那我們把江海市交給你的意義是什么?
出了事,你首先要想的就是如何解決,而不是如何麻煩別人,
現在江海市還是你說了算,他們就算在一起了,又能如何?
所有的東西還不都是你說了算么?所以不要急,遇見事情解決事情就好了。”
說著,鐘婷婷拿起手機看了看,然后道,“好了,時間也不早了,我一會還有個瑜伽課,就不留你在這里吃飯了。”
祁連城被鐘婷婷這番話氣了個半死,但是又不好說什么。
心道要是真如你說的那么簡單,那這官場也太好混了。
官場上的人,哪個背后不是錯綜復雜的關系網,哪個不是牽一發而動全身。
她還真以為徐東升是吳長勇時期的徐東升么?
那個時候,別說自己了,就連市委的一個辦公室主任,想要拿捏一下徐東升,也就隨手拿捏了。
可現如今徐東升以驚人的速度成長起來了。
在他背后站著的是衛明成,是鄭先功,是燕京的范建林。
他要是真如鐘婷婷說的,按照自己的想法,動用手里的權力壓死了徐東升,自己個書記,第二天估計就會被帶走。
所以要想對付徐東升,得處處給他刨坑,時時給他設陷阱。
要做的天衣無縫,就算是范建林來了,也得撓頭那種。
顯然,這會兒的鐘婷婷已經聽不進去這些了。
祁連城氣極反笑,看著鐘婷婷道,“鐘教授,既然你都把話說到這了,
我也在這里表個態,我是可以把這個事壓下去,不過壓下去之后會有什么后果,希望你跟鐘老做好準備。

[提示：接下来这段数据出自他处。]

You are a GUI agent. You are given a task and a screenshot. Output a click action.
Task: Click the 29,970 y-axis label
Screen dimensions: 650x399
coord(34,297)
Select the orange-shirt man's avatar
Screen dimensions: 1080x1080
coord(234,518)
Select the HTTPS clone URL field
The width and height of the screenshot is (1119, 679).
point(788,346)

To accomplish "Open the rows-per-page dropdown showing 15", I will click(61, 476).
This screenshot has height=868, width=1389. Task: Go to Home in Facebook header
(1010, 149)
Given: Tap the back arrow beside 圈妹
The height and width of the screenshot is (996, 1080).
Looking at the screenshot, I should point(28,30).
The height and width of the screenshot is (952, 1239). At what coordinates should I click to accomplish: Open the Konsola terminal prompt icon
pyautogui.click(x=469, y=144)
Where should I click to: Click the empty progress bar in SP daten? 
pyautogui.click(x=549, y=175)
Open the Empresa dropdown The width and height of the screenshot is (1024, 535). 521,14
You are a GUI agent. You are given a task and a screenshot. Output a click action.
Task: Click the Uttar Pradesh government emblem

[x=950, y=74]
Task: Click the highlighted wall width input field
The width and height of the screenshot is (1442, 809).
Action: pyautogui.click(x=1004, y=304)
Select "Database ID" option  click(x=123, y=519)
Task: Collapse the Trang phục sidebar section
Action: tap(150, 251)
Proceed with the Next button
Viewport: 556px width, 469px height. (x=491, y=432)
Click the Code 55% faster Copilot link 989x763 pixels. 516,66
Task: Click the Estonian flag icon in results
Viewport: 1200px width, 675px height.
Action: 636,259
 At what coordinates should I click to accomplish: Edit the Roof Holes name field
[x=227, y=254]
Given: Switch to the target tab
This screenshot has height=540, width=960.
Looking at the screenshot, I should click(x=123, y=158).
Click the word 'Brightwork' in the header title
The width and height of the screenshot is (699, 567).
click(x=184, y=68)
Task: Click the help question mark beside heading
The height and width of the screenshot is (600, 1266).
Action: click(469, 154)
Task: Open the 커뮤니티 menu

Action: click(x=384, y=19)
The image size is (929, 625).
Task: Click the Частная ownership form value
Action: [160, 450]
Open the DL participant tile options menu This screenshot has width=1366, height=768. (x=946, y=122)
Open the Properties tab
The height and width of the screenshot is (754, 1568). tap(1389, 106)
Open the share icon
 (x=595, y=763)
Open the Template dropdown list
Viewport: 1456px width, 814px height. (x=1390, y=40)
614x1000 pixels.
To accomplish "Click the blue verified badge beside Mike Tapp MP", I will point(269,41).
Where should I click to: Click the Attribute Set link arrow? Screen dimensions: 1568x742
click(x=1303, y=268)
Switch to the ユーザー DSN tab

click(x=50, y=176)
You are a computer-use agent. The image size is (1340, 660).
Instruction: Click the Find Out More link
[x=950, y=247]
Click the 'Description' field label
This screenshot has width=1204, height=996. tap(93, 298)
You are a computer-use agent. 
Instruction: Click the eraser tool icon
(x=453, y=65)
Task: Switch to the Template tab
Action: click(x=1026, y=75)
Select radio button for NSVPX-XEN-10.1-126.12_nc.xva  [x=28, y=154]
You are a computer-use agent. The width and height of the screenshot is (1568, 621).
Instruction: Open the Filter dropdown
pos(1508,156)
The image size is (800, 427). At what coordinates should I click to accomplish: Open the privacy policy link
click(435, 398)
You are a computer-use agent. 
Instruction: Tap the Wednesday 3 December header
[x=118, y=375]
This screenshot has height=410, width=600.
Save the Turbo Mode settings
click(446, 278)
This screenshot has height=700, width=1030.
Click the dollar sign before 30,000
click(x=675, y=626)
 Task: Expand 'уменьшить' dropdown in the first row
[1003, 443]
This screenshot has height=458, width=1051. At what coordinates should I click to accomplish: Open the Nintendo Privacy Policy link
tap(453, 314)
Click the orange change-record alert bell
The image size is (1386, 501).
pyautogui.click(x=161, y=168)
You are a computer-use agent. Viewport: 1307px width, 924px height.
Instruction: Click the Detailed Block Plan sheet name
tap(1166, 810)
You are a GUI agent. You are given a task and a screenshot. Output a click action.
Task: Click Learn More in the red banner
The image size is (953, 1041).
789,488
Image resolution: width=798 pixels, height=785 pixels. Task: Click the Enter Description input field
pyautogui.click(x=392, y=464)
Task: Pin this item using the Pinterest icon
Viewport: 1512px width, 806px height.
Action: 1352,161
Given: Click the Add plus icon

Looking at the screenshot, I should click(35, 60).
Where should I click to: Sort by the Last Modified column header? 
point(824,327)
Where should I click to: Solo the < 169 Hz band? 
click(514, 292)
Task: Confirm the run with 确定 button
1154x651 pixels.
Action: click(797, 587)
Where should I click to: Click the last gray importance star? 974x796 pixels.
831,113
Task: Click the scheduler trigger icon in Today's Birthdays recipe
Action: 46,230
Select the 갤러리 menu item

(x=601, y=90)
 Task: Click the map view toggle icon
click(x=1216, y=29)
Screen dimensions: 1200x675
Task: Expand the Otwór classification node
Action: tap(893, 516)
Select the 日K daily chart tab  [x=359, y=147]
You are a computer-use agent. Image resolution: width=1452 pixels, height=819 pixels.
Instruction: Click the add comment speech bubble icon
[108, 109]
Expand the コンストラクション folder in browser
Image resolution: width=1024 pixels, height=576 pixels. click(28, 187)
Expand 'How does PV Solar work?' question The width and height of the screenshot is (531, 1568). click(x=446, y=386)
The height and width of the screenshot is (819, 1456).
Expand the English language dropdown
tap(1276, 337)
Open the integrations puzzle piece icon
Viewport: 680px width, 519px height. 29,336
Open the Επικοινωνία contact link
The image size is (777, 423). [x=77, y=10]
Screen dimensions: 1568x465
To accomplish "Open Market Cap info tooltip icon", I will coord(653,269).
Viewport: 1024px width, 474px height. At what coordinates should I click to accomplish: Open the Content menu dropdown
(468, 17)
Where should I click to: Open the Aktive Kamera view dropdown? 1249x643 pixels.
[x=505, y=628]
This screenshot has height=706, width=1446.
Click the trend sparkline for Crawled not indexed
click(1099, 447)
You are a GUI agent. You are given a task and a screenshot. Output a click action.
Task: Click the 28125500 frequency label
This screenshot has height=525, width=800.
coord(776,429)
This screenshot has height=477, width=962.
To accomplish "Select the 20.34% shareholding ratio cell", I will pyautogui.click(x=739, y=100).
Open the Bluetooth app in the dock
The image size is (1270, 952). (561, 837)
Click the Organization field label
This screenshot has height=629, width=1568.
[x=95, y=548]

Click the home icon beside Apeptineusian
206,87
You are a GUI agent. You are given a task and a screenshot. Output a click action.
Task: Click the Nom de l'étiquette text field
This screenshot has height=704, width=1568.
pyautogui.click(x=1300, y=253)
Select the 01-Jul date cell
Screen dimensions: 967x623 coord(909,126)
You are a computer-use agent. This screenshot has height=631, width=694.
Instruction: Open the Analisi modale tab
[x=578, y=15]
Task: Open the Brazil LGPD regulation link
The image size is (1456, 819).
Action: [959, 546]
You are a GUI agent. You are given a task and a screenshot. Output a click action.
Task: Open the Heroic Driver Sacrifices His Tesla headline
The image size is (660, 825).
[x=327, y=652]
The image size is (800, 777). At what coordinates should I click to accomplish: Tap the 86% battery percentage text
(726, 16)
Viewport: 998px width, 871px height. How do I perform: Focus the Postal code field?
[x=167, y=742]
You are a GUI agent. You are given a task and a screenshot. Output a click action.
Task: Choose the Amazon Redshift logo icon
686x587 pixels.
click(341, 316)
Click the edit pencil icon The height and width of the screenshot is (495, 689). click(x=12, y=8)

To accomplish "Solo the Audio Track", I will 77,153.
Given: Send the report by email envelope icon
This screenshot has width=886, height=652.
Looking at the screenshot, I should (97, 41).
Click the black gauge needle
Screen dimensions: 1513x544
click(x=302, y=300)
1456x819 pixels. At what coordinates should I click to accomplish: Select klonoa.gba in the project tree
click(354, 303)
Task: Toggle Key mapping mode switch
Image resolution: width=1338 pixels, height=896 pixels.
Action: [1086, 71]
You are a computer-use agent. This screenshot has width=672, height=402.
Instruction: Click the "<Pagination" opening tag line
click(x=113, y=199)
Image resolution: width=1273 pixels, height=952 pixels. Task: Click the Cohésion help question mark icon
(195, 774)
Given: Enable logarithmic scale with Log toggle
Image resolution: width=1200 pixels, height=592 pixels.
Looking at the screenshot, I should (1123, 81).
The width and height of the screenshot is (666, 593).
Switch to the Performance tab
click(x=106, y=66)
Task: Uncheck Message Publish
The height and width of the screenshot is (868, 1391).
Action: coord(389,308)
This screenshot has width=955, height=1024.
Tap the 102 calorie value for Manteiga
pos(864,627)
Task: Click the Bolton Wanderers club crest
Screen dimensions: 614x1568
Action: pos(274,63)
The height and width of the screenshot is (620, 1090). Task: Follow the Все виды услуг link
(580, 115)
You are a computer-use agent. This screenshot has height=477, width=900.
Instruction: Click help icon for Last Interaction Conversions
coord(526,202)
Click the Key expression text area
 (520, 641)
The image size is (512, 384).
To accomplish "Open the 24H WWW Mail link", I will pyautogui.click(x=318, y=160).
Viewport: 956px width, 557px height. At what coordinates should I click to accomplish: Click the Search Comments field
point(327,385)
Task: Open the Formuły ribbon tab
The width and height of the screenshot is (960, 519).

”
說出這些話,祁連城也知道有些重了。
于是放緩了一下語氣,又道,“沒有鐘老就沒有我祁連城的今天,
我能為鐘老做的,我接下來都會做到,只希望鐘教授你在接下來的時間內,
在鐘老面前多多替我講情,將我這邊的難處也跟鐘老說一下,
說句不該說的,要是哪天我撐不住了,也希望鐘老能有個備用人選頂了我在江海市的位置。”
說完,祁連城又沖著鐘婷婷笑笑,然后步伐沉重的離開。
鐘婷婷看著祁連城的背影,輕哼道,“廢物就是廢物,就算是戴上王冠,也是一個花里胡哨的廢物。”
她本身就不是混官場的,如今形勢所逼被鐘愛民安排在這里,看不清局勢也是正常。
只是這么一來可就苦了祁連城。
祁連城本以為自己一番托孤似的表忠心,會被鐘婷婷原封不動的告訴鐘愛民。
然后引起鐘愛民的注意,多往江海市投來關注。
可惜,鐘婷婷在他走后,還真就打開電視,跟著私教老師練起了愈加。
鐘婷婷在研究身體的彎曲極限的時候,徐東升也在做研究。
白慶云跟他談話之后,為了防止真有人給他扣帽子,他必須要尋求到破局之法。
而將自己眼下的行為,定義為市局施政的新探索,新實踐的話,將會大大降低自己的壓力。
說干就干,他從歷史文獻以及如今諸多案例,文件中沒有找到適合自己的依據。
既然沒有依據可供參考,那便自己創造!
他當即就根據如今江海市的現狀,同時結合江海市前三十年的發展脈絡,
直接寫了一篇名為‘以新擔當新作為開創社會事業改革創新發展新局面’的署名文章。
在這篇立意宏大的文章里,徐東升主要說了官場上的上與下,點和面,立和破,改和穩對社會發展的影響。
他本就是文秘出身,用詞犀利,而且又是有感而發,僅僅三個晚上,便將這份萬余字的文章寫好。
然后徐東升也沒多想,直接就發給了求是雜志。